Another question is whether a ConvNet is able to locate objects or their features in an image. As shown in above, they cover up different parts of the image (a), visualize how much the strongest feature maps are activated (b), what are these feature maps (c) and how would these occlusions change models prediction power (d,e). Nothing surprising but it is nice to observe that the model is able to (i) locate the most discriminative location of the image (ii) use the most relevant feature maps – feature maps in (c) are exactly what I use in my mind to predict the breed of this dog (iii) and it heavily depends on using this discriminative location.
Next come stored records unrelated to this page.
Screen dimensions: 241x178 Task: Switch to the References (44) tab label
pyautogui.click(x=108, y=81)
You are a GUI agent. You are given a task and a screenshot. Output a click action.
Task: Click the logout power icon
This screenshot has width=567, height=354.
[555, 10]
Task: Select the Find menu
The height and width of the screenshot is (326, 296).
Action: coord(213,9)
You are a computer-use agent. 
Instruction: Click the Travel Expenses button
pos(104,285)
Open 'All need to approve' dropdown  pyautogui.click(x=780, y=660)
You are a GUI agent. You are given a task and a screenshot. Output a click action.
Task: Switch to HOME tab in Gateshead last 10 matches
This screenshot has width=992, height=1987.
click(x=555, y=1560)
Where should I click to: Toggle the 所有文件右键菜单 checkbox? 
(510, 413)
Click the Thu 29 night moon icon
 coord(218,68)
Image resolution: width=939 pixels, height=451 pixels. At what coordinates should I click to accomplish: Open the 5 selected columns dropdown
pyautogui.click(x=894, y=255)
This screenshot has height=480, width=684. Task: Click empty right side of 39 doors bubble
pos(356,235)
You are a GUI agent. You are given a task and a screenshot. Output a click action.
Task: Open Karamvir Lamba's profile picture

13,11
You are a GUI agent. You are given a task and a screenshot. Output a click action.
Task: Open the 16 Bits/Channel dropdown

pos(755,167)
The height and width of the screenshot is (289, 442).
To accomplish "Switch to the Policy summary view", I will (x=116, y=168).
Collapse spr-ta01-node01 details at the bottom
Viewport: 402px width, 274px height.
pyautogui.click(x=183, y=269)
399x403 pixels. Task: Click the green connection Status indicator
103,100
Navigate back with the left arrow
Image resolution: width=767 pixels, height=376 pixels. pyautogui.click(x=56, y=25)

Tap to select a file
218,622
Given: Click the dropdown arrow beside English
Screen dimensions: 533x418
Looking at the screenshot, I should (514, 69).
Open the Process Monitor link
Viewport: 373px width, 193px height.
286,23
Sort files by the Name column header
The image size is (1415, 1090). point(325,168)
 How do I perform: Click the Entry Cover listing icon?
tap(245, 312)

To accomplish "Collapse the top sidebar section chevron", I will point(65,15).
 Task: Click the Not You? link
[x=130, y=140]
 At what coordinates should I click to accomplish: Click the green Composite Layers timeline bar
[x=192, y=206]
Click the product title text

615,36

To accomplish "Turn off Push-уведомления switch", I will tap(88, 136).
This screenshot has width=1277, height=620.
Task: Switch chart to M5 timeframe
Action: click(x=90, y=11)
Another interesting analysis is to see whether the model implicitly computes a correspondence between object parts in different images. For instance, eyes and nose of dogs are always observed in similar distance and rotation. Their relative distances do not drastically change (we don’t see any dog with one eye is terribly far away from the other). Interestingly, they pick only 5 dog images (not 5 types of dogs with many images) to see whether the deltas in feature calculations are moving in the same direction (clever to use Hamming distance) when the left eye, right eye, and the nose is covered. They concluded that the model employs some sort of correspondence of these parts. As I speculated earlier, we may need a new layer to model these forms of spatial correspondence which can be learned from training data without extra annotation.
Finally, they use visualization of feature maps in different layers to see how efficient a model for learning useful feature maps. It turns out, Alexnet is wasting some of the parameters for learning non-discriminative feature maps. Visualization helps us choose hyperparameters of the model like the size of strides and feature maps to make it more accurate and more efficient in terms of parameters.
Using the insight they gain from visualization, they evaluate supervised pre-trained models in Caltech and Pascal benchmark. To be more explicit, they train their model on ImageNet, discard the softmax layer, and train the model with brand new softmax layer for the new dataset. It is like merging a bullet with a used shell for a new shot (terrible analogy). It turns out that the feature maps learned in ImageNet are discriminative enough to achieve great results on these benchmarks.
They also investigate the use of a different number of hidden units in a fully connected layer, varying the depth of convnet etc. Although I agree the claims are true (the higher number of deep convolutional layers is crucial but not for a fully connected layer), they never mention the number of parameters of each compared model, doing gridsearch to learn width of layers, or any form of cross-validation; the reported numbers are not conclusive. (Interestingly very very few people fairly compare different models, I guess nobody cares about model complexity.)
tl;dr Great paper with lots of insights on how ConvNets work. A paper with a similar quest in the context of sequence modeling is“Visualizing and Understanding Recurrent Networks”.